WHAT THE EXERCISE ASKS =>
Here is a listing. Write it all out again exactly, but not its pictures.

EXERCISE INPUT =>
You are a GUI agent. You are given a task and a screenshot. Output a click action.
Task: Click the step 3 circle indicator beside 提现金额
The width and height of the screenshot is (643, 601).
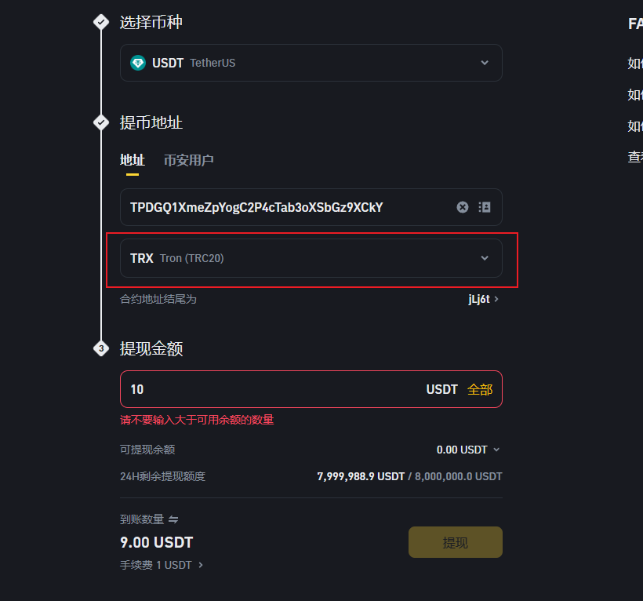point(100,348)
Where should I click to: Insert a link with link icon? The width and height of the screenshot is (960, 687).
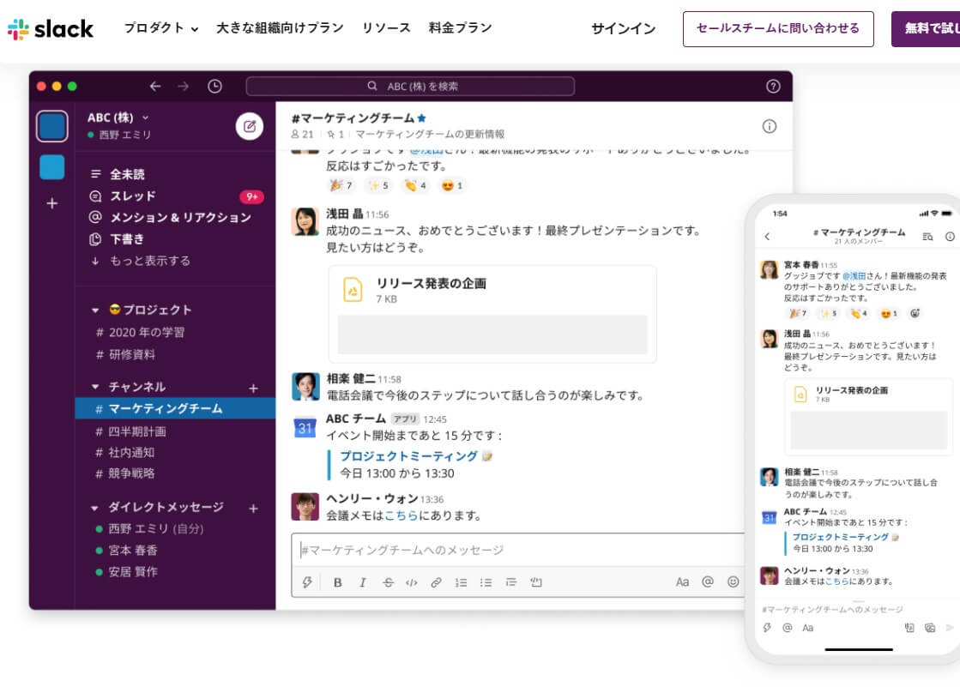436,582
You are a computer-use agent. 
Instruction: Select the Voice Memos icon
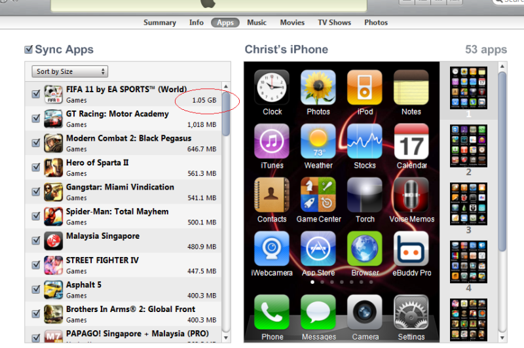coord(411,195)
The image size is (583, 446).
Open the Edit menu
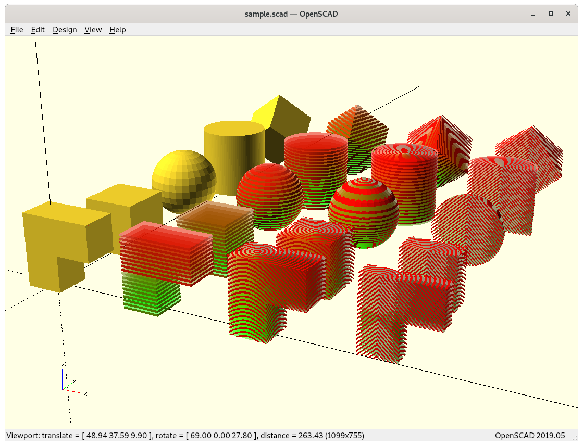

REPLY =>
You are a GUI agent. You are given a task and a screenshot. Output a click action.
Task: Click the step 3 circle indicator beside 提现金额
The width and height of the screenshot is (643, 601).
point(100,348)
Where should I click to: Insert a link with link icon? The width and height of the screenshot is (960, 687).
436,582
You are a computer-use agent. 
Instruction: Select the Voice Memos icon
coord(411,195)
The image size is (583, 446).
Open the Edit menu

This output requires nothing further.